* [Information provided]
=== Section Start ===

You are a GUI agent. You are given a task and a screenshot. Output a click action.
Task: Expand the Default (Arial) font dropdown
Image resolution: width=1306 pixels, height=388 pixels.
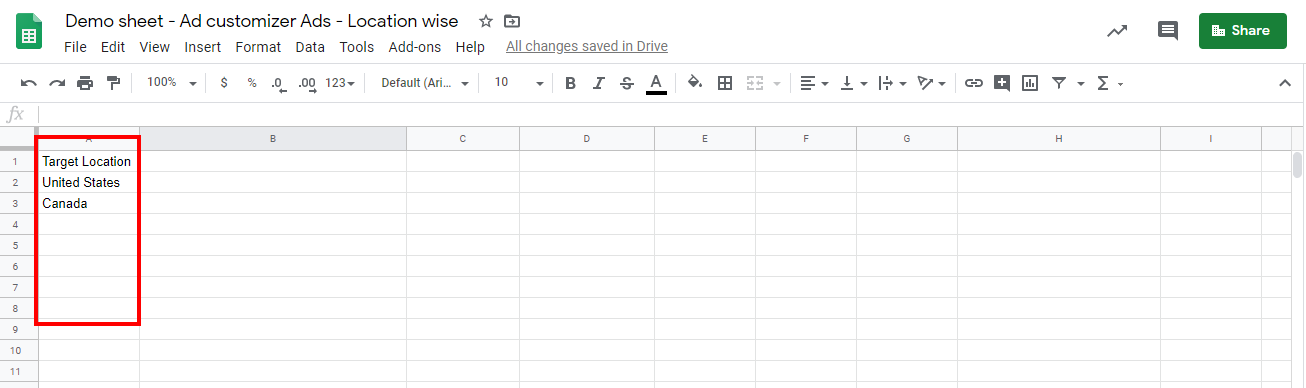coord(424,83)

=== Section End ===
=== Section Start ===

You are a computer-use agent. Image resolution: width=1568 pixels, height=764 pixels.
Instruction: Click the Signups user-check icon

=== Section End ===
=== Section Start ===

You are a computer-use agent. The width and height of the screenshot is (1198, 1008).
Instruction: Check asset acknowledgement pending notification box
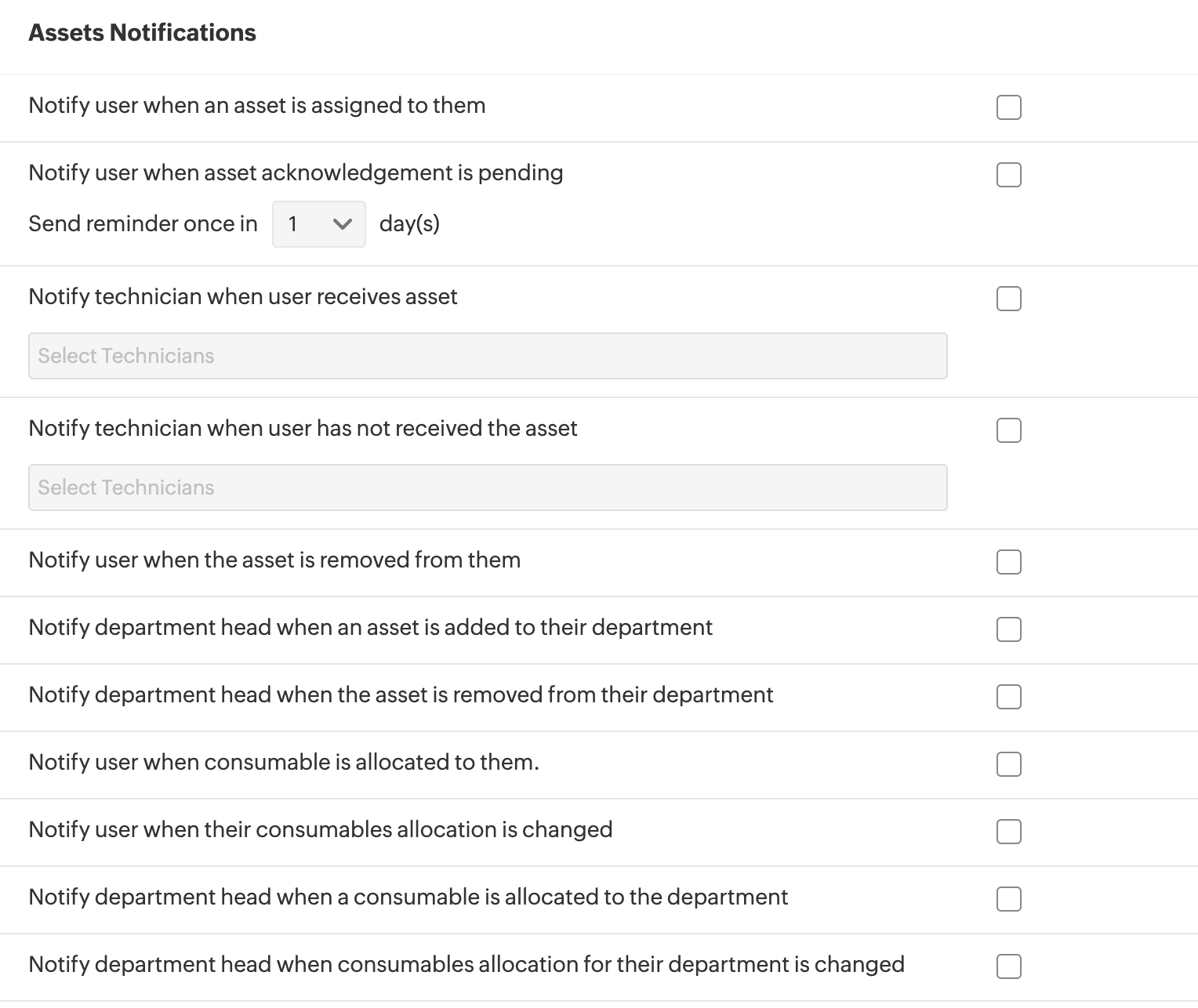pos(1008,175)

=== Section End ===

* [Brief]
Check each line above for the string "computer" and report how many lines have it, giving only the number.

* [Exercise output]
2